● **Exercise**
Give the listing again exactly as written.
### Given information
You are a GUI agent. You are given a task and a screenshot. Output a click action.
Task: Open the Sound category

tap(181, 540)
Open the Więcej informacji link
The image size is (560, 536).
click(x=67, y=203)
######
● **Task result**
You are a GUI agent. You are given a task and a screenshot. Output a click action.
Task: Open the Sound category

tap(181, 540)
Open the Więcej informacji link
The image size is (560, 536).
click(x=67, y=203)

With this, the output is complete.